Elena Rybakina kept her composure as the first Kazakhstani to win Wimbledon
But there was plenty of irony after the 3-6 6-2 6-2 victory.
That is because the Duchess of Cambridge handed over the trophy to a player who was born and raised in Russia.
Wimbledon banned Russian and Belarusian athletes from this summer’s tournament following the invasion of Ukraine.
Part of the decision – which led to the ATP and WTA stripping Wimbledon of their ranking points this year – was to prevent Vladimir Putin using a Russian victory and photos lifting the trophy as propaganda.
Rybakina – who is understood to still live in Moscow along with her parents – represented Russia until 2018 but switched allegiances to play under the Kazakhstani flag and in turn accepted their funding.
But the president of the Russian Tennis Federation shamelessly tried to suggest her victory was a victory for Russia.
Shamil Tarpishchev told RIA Novosti: “It’s very nice that we won Wimbledon.”
Straight-talking McEnroe refused to hide away from the awkward situation between the future queen and a Russia-born Wimbledon champion, who pockets £2million in prize money.

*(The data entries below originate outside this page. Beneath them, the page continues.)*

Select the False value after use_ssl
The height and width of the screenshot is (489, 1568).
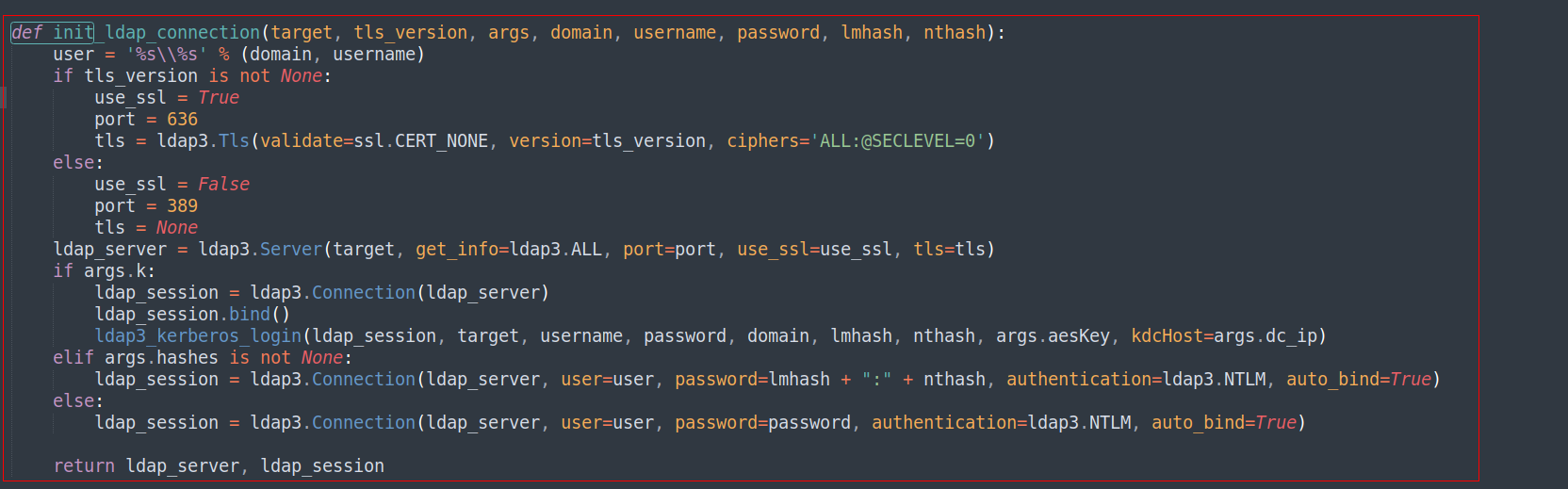(x=224, y=185)
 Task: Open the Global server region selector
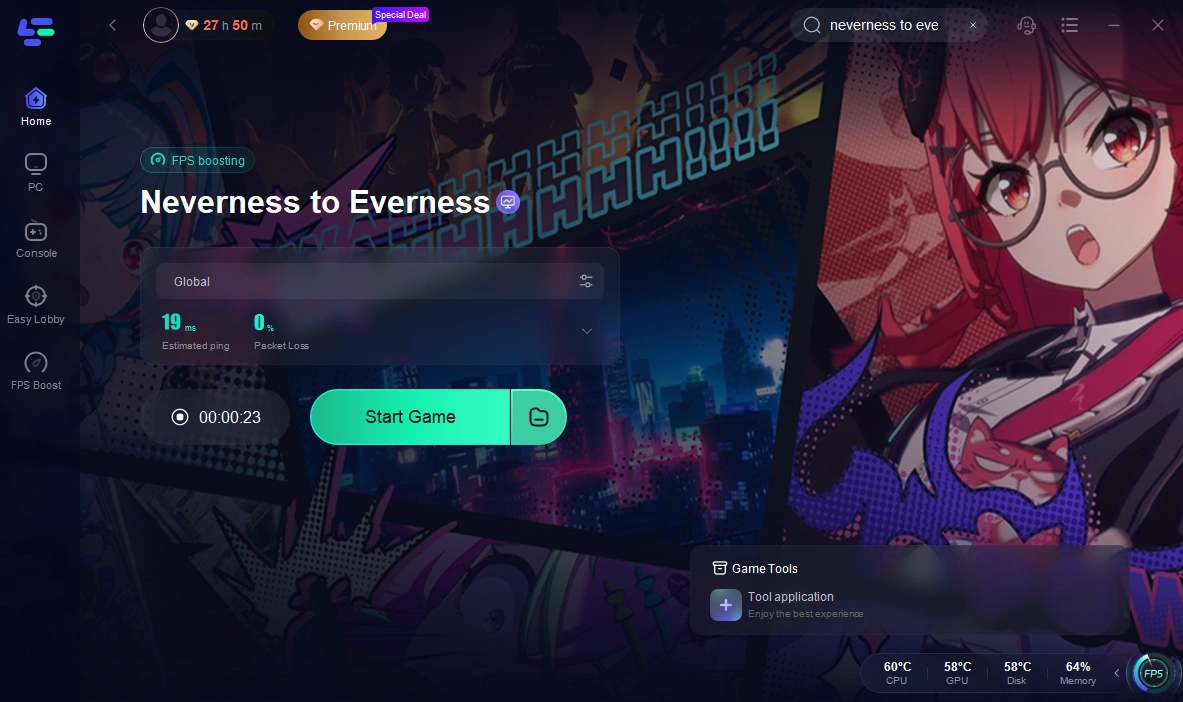379,281
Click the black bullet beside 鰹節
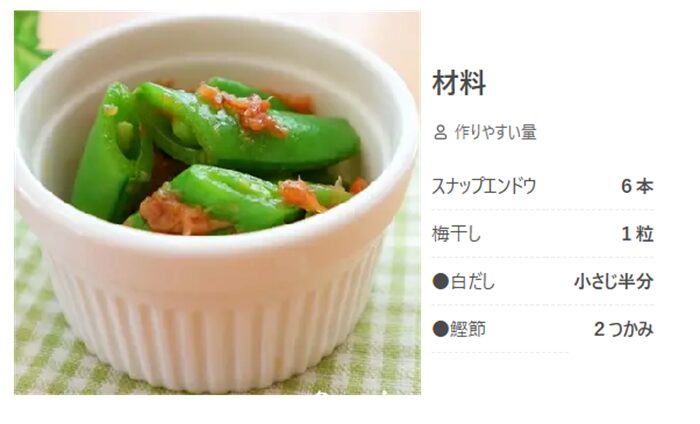 coord(441,329)
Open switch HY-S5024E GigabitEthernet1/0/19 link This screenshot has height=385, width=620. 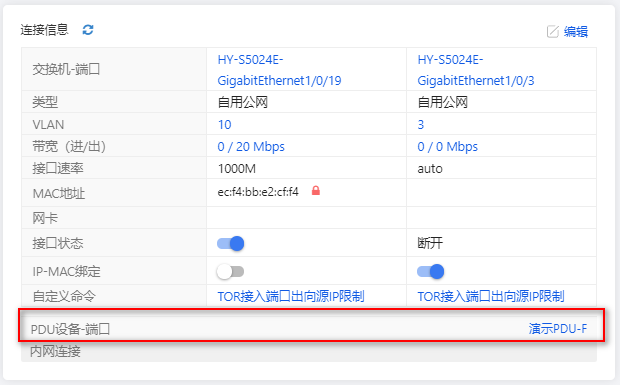(x=279, y=70)
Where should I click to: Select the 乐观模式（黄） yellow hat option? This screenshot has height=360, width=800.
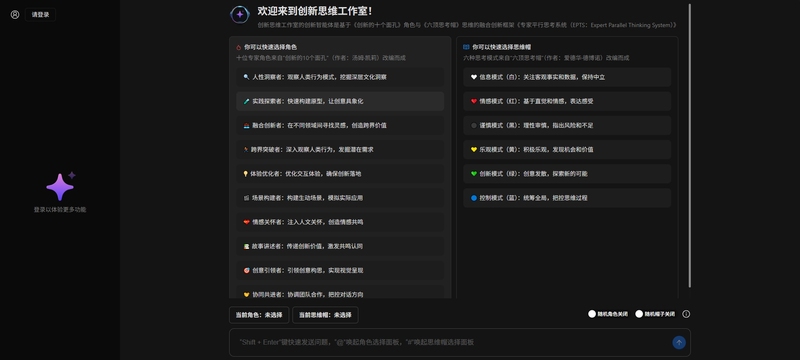567,149
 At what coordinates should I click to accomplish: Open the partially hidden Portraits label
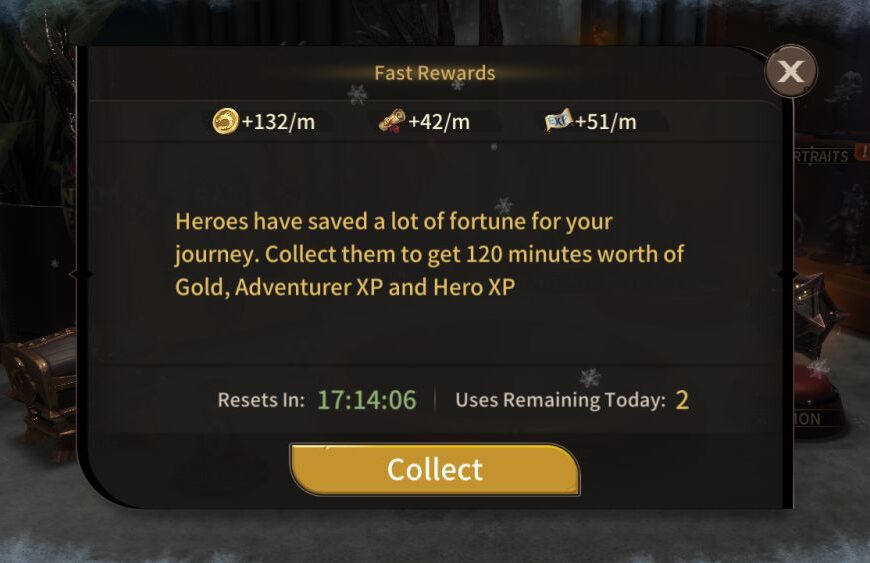tap(821, 156)
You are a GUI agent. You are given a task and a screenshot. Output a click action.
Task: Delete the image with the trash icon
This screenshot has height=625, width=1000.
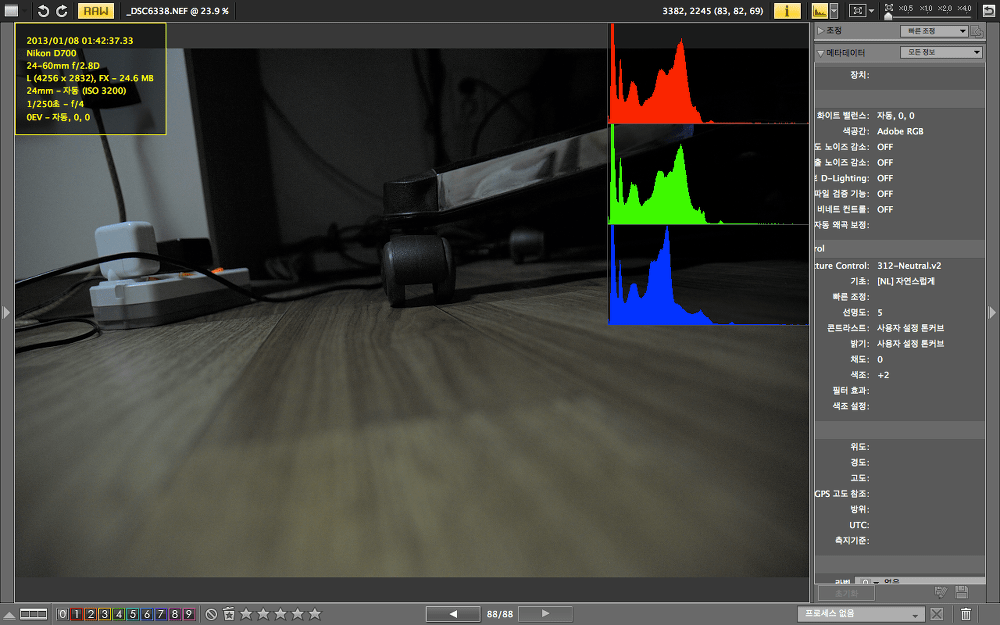[x=966, y=614]
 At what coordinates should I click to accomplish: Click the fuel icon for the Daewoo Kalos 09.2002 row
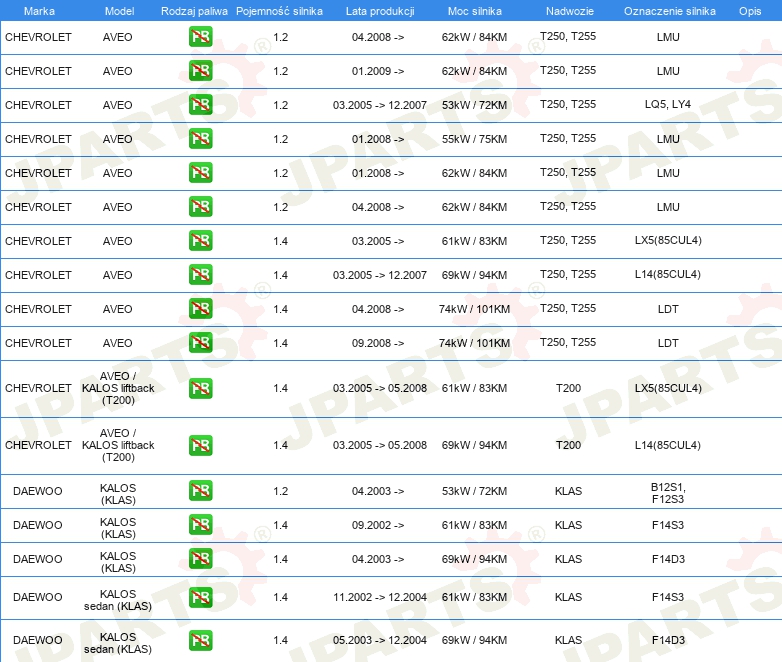[x=200, y=525]
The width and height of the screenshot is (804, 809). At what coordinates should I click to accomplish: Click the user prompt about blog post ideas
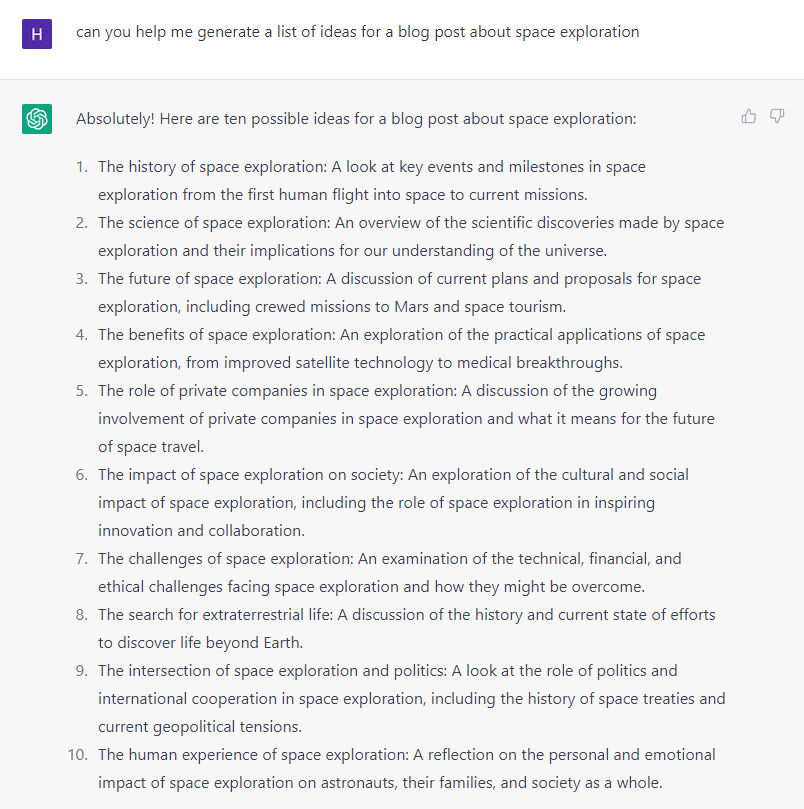point(358,32)
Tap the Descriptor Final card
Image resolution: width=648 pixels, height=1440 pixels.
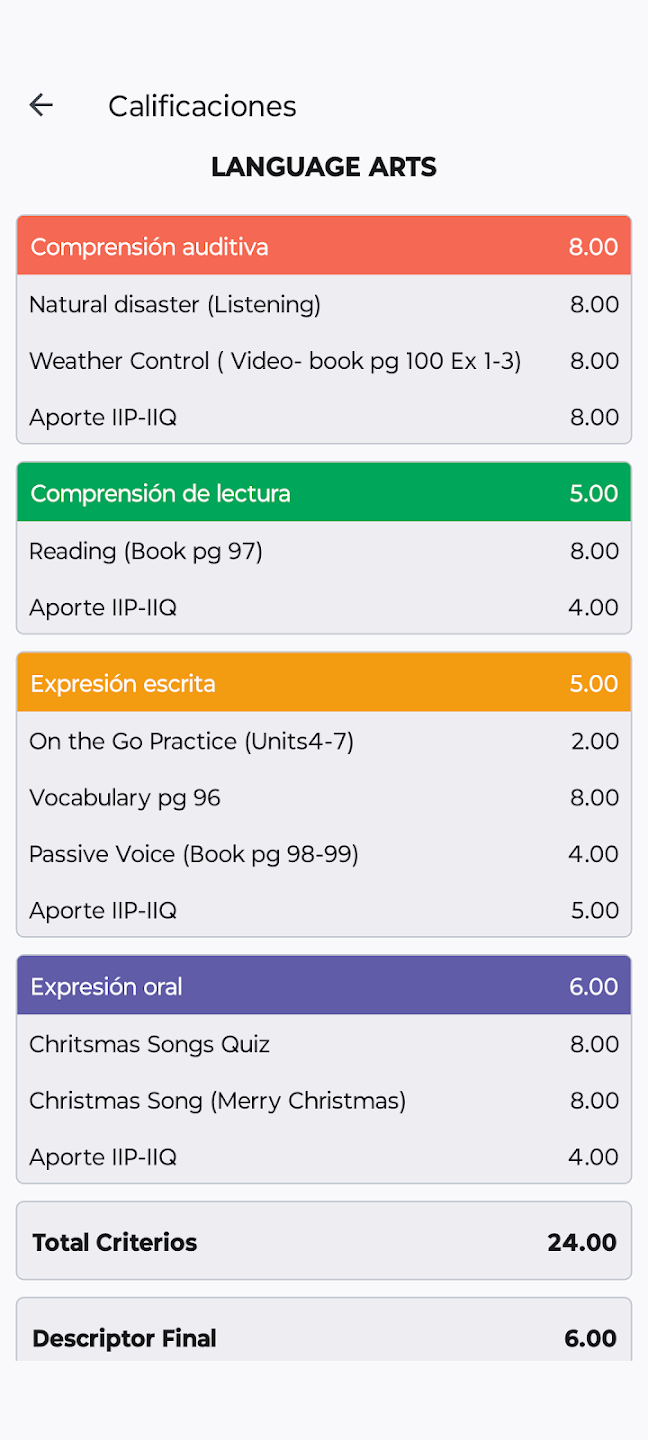[x=324, y=1331]
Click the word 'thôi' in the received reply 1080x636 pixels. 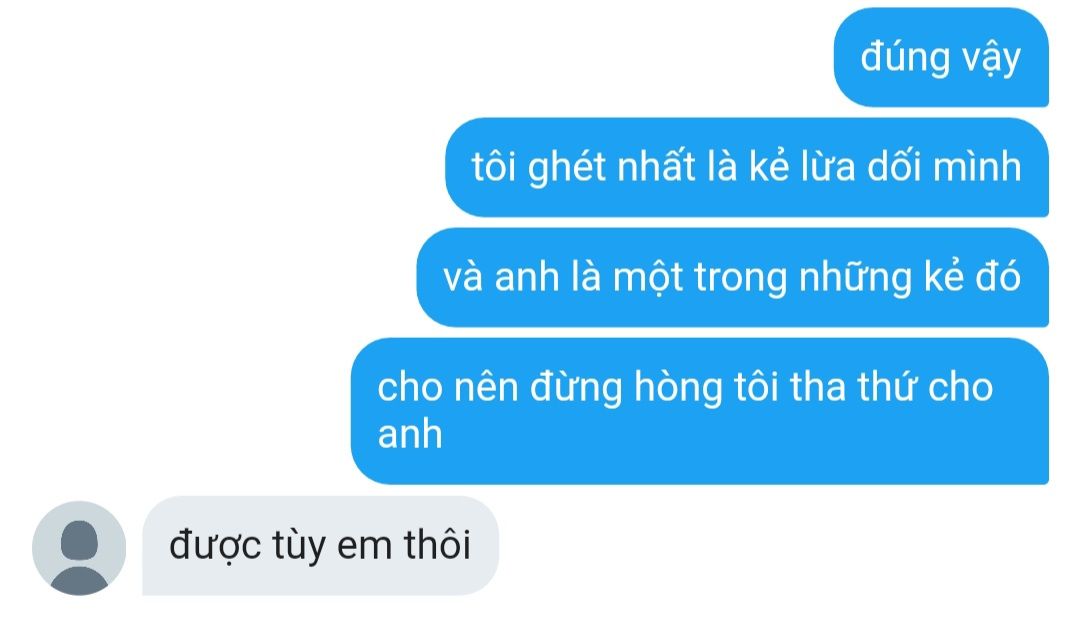(x=437, y=545)
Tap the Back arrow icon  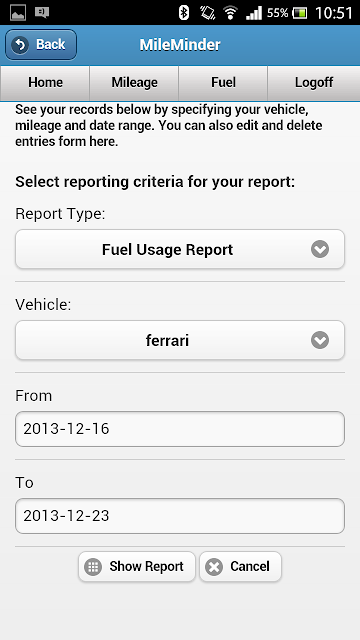(x=20, y=44)
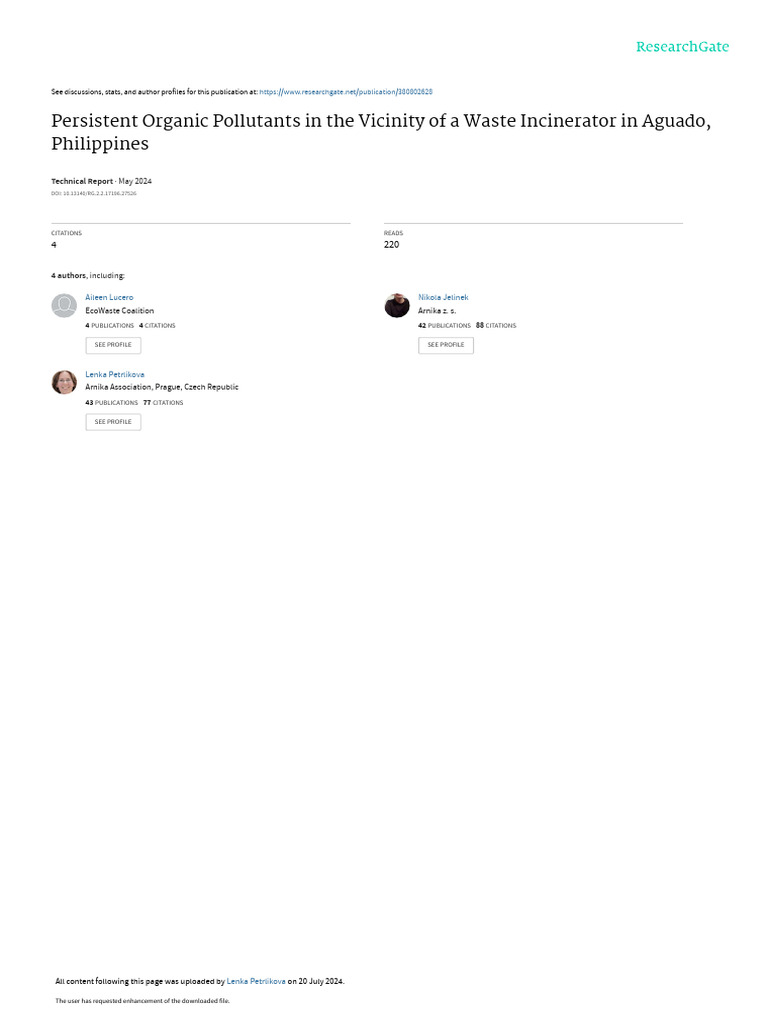Click the ResearchGate logo
The image size is (768, 1024).
click(x=682, y=47)
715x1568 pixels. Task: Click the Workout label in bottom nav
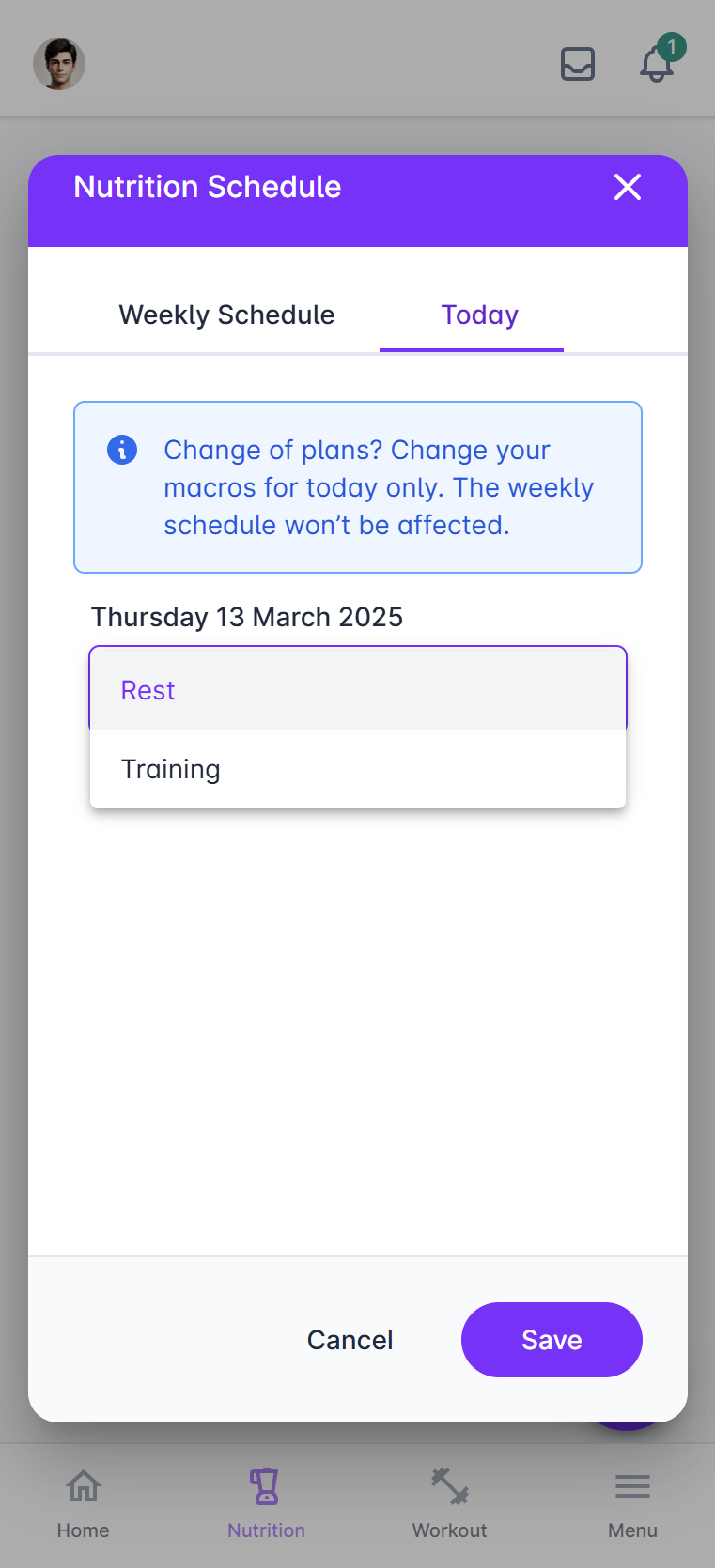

He said on BBC TV: “I don’t mean to get into politics but she’s Russian.
“Her parents live in Moscow.”
Rybakina refused to be drawn on whether Russia would politicise her sensational run – and repeatedly insists she is playing for Kazakhstan.
The No17 seed – who only dropped two sets throughout the run – said: “I don’t know.
“I’ve been playing for Kazakhstan for a very, very long time, representing them at the biggest tournaments, at the Olympics, which was a dream come true.
“I don’t know what’s going to happen. I mean, there’s always some news, but I cannot do anything about this.
“From my side, I can only say that I’m representing Kazakhstan.
“I didn’t choose where I was born. People believed in me.
“Kazakhstan supported me so much. Even today I heard so much support. I saw the flags. So I don’t know how to answer these questions.”
Rybakina instead continually thanked Kazakhstan’s own tennis federation’s chief for his support as she became the first player, male or female, to win a tennis Grand Slam for the country.
She added: “It’s just unbelievable. I’m super happy.
“I appreciate Mr. Bulat Utemuratov. He came to watch and support me from the semis.
“He was always on the phone through the weeks, through the matches, supporting me. So I’m really, really grateful for everything.
“I mean, it’s just history. It’s tough to believe, to be honest.”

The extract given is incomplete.